[Saved data entries]
┌──
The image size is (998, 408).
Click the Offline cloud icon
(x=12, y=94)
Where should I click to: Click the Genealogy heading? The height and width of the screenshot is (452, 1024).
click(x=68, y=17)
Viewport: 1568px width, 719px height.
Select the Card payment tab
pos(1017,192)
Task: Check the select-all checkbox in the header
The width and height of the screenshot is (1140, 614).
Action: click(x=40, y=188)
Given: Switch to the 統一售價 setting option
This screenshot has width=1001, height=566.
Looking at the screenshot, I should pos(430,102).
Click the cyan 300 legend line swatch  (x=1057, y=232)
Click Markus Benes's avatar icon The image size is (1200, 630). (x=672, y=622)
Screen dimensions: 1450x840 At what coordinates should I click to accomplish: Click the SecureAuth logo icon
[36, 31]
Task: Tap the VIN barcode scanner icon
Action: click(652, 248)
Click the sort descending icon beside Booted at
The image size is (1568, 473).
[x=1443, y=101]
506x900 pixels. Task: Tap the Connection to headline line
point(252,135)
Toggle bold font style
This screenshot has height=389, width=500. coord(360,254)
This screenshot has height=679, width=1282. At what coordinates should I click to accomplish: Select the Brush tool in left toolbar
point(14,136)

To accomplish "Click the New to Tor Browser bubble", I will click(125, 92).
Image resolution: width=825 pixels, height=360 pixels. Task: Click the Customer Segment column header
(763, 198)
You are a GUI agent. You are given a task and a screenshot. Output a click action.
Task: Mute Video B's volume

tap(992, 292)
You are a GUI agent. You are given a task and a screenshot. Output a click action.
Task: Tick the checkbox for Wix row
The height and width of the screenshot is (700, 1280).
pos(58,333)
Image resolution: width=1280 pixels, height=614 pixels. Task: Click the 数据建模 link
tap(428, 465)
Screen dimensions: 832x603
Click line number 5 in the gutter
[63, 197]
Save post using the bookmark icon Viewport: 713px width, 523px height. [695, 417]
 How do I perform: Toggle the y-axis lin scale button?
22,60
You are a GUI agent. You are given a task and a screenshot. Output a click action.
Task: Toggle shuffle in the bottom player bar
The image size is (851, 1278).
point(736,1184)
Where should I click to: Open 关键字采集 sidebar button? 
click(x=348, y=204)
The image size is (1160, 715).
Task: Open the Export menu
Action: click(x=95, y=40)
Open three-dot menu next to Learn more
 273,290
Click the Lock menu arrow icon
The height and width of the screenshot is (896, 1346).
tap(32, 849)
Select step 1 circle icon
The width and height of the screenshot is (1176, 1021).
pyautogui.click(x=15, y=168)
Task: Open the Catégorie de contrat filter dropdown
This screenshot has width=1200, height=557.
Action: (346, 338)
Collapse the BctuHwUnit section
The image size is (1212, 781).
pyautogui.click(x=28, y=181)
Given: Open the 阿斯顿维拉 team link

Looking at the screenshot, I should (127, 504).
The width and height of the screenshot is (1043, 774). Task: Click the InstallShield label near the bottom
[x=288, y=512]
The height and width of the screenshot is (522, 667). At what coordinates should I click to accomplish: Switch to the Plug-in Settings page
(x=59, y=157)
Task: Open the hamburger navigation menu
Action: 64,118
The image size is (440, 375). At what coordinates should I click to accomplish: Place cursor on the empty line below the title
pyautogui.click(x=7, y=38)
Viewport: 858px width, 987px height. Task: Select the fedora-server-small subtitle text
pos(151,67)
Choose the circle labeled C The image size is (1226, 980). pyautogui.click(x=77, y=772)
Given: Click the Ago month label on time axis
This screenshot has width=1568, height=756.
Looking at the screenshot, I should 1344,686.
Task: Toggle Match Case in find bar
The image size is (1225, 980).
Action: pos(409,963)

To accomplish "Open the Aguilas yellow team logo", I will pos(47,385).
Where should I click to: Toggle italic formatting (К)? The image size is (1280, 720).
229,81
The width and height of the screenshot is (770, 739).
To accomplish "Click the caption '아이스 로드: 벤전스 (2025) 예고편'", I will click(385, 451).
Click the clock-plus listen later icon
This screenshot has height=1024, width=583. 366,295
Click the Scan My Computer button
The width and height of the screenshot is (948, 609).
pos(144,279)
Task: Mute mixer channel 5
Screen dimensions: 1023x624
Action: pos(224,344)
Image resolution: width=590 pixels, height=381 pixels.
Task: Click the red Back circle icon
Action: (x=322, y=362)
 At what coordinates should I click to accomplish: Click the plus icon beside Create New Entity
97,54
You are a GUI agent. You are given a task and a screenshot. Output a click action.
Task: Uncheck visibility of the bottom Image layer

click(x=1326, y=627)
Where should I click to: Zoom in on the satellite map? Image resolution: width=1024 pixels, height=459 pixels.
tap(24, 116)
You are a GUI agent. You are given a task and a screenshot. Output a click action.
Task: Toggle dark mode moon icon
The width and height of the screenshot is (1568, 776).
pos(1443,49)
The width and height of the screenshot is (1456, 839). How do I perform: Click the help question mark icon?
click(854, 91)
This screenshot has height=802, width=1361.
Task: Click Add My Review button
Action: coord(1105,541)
└──
▸ **WORK ITEM**:
Repeat all entries. Match them exactly.

▸ **TASK ANSWER**:
The image size is (998, 408).
Click the Offline cloud icon
(x=12, y=94)
Where should I click to: Click the Genealogy heading? The height and width of the screenshot is (452, 1024).
click(x=68, y=17)
Viewport: 1568px width, 719px height.
Select the Card payment tab
pos(1017,192)
Task: Check the select-all checkbox in the header
The width and height of the screenshot is (1140, 614).
Action: click(x=40, y=188)
Given: Switch to the 統一售價 setting option
This screenshot has width=1001, height=566.
Looking at the screenshot, I should pos(430,102).
Click the cyan 300 legend line swatch  (x=1057, y=232)
Click Markus Benes's avatar icon The image size is (1200, 630). (x=672, y=622)
Screen dimensions: 1450x840 At what coordinates should I click to accomplish: Click the SecureAuth logo icon
[36, 31]
Task: Tap the VIN barcode scanner icon
Action: click(652, 248)
Click the sort descending icon beside Booted at
The image size is (1568, 473).
[x=1443, y=101]
506x900 pixels. Task: Tap the Connection to headline line
point(252,135)
Toggle bold font style
This screenshot has height=389, width=500. coord(360,254)
This screenshot has height=679, width=1282. At what coordinates should I click to accomplish: Select the Brush tool in left toolbar
point(14,136)

To accomplish "Click the New to Tor Browser bubble", I will click(125, 92).
Image resolution: width=825 pixels, height=360 pixels. Task: Click the Customer Segment column header
(763, 198)
You are a GUI agent. You are given a task and a screenshot. Output a click action.
Task: Mute Video B's volume

tap(992, 292)
You are a GUI agent. You are given a task and a screenshot. Output a click action.
Task: Tick the checkbox for Wix row
The height and width of the screenshot is (700, 1280).
pos(58,333)
Image resolution: width=1280 pixels, height=614 pixels. Task: Click the 数据建模 link
tap(428, 465)
Screen dimensions: 832x603
Click line number 5 in the gutter
[63, 197]
Save post using the bookmark icon Viewport: 713px width, 523px height. [695, 417]
 How do I perform: Toggle the y-axis lin scale button?
22,60
You are a GUI agent. You are given a task and a screenshot. Output a click action.
Task: Toggle shuffle in the bottom player bar
The image size is (851, 1278).
point(736,1184)
Where should I click to: Open 关键字采集 sidebar button? 
click(x=348, y=204)
The image size is (1160, 715).
Task: Open the Export menu
Action: click(x=95, y=40)
Open three-dot menu next to Learn more
 273,290
Click the Lock menu arrow icon
The height and width of the screenshot is (896, 1346).
tap(32, 849)
Select step 1 circle icon
The width and height of the screenshot is (1176, 1021).
pyautogui.click(x=15, y=168)
Task: Open the Catégorie de contrat filter dropdown
This screenshot has width=1200, height=557.
Action: (346, 338)
Collapse the BctuHwUnit section
The image size is (1212, 781).
pyautogui.click(x=28, y=181)
Given: Open the 阿斯顿维拉 team link

Looking at the screenshot, I should (127, 504).
The width and height of the screenshot is (1043, 774). Task: Click the InstallShield label near the bottom
[x=288, y=512]
The height and width of the screenshot is (522, 667). At what coordinates should I click to accomplish: Switch to the Plug-in Settings page
(x=59, y=157)
Task: Open the hamburger navigation menu
Action: 64,118
The image size is (440, 375). At what coordinates should I click to accomplish: Place cursor on the empty line below the title
pyautogui.click(x=7, y=38)
Viewport: 858px width, 987px height. Task: Select the fedora-server-small subtitle text
pos(151,67)
Choose the circle labeled C The image size is (1226, 980). pyautogui.click(x=77, y=772)
Given: Click the Ago month label on time axis
This screenshot has width=1568, height=756.
Looking at the screenshot, I should 1344,686.
Task: Toggle Match Case in find bar
The image size is (1225, 980).
Action: pos(409,963)

To accomplish "Open the Aguilas yellow team logo", I will pos(47,385).
Where should I click to: Toggle italic formatting (К)? The image size is (1280, 720).
229,81
The width and height of the screenshot is (770, 739).
To accomplish "Click the caption '아이스 로드: 벤전스 (2025) 예고편'", I will click(385, 451).
Click the clock-plus listen later icon
This screenshot has height=1024, width=583. 366,295
Click the Scan My Computer button
The width and height of the screenshot is (948, 609).
pos(144,279)
Task: Mute mixer channel 5
Screen dimensions: 1023x624
Action: pos(224,344)
Image resolution: width=590 pixels, height=381 pixels.
Task: Click the red Back circle icon
Action: (x=322, y=362)
 At what coordinates should I click to accomplish: Click the plus icon beside Create New Entity
97,54
You are a GUI agent. You are given a task and a screenshot. Output a click action.
Task: Uncheck visibility of the bottom Image layer

click(x=1326, y=627)
Where should I click to: Zoom in on the satellite map? Image resolution: width=1024 pixels, height=459 pixels.
tap(24, 116)
You are a GUI agent. You are given a task and a screenshot. Output a click action.
Task: Toggle dark mode moon icon
The width and height of the screenshot is (1568, 776).
pos(1443,49)
The width and height of the screenshot is (1456, 839). How do I perform: Click the help question mark icon?
click(854, 91)
This screenshot has height=802, width=1361.
Task: Click Add My Review button
Action: coord(1105,541)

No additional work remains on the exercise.